[Excerpts from a dataset]
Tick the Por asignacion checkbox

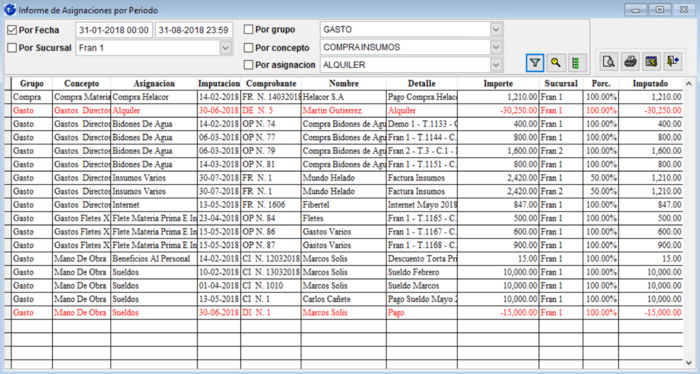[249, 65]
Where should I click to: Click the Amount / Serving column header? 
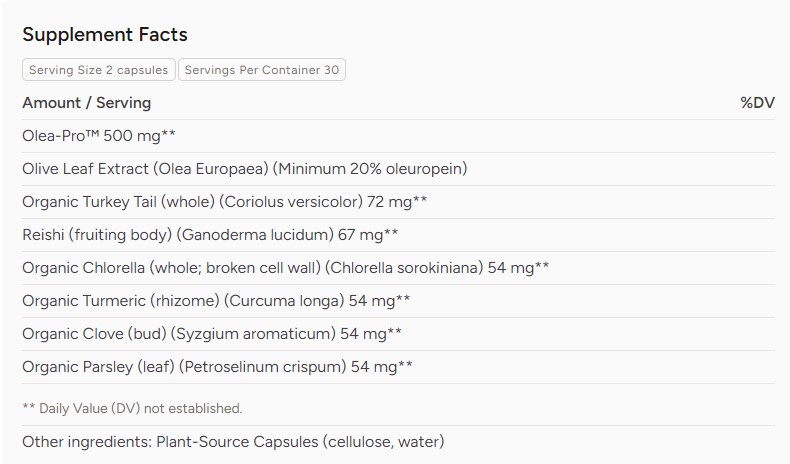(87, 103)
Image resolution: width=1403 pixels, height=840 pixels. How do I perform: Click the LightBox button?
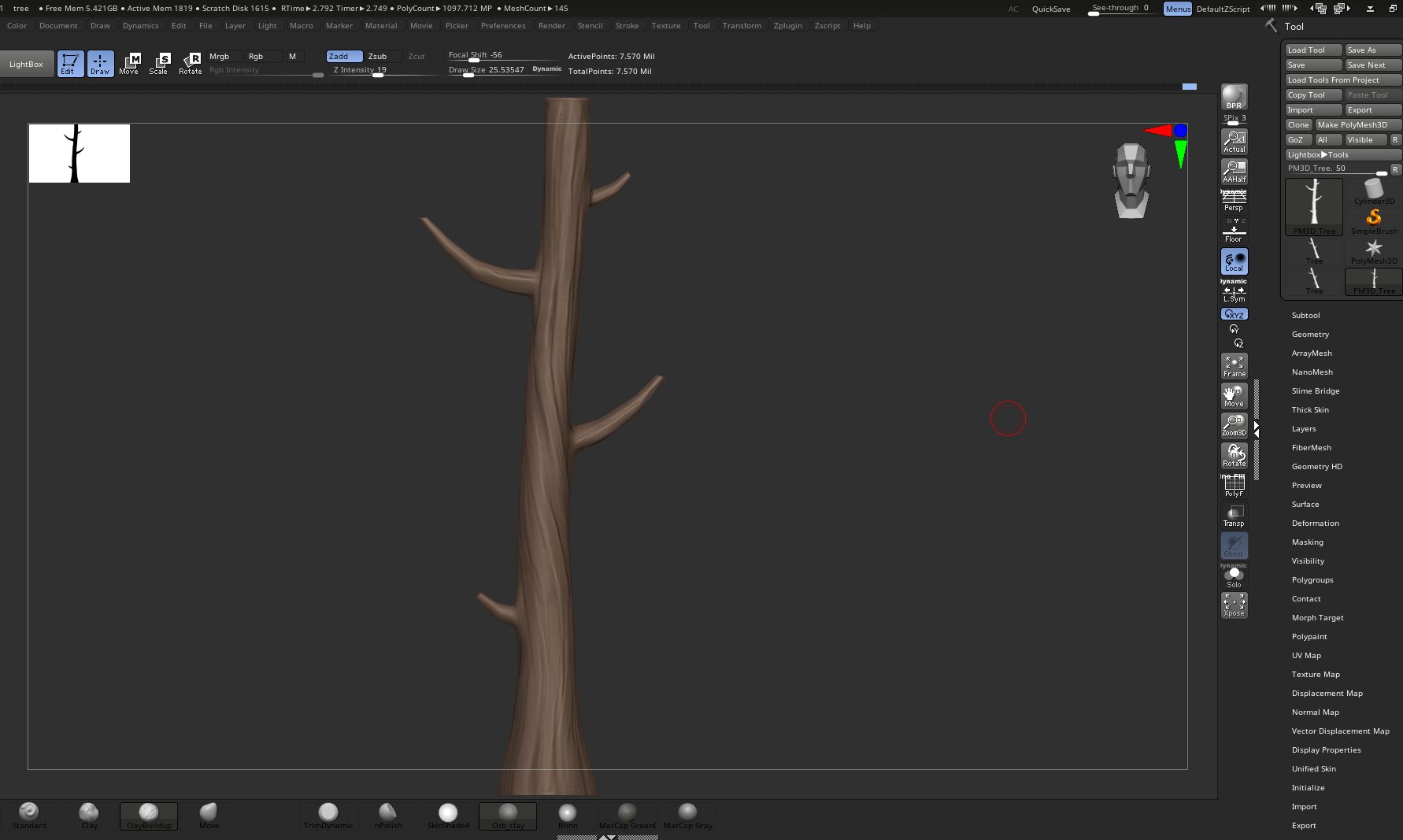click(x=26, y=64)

**Exercise description:**
For each line above, output its wording exactly and leave out any picture.

**Final answer:**
Tick the Por asignacion checkbox

[249, 65]
Where should I click to: Click the Amount / Serving column header? 
(87, 103)
Image resolution: width=1403 pixels, height=840 pixels. How do I perform: Click the LightBox button?
click(x=26, y=64)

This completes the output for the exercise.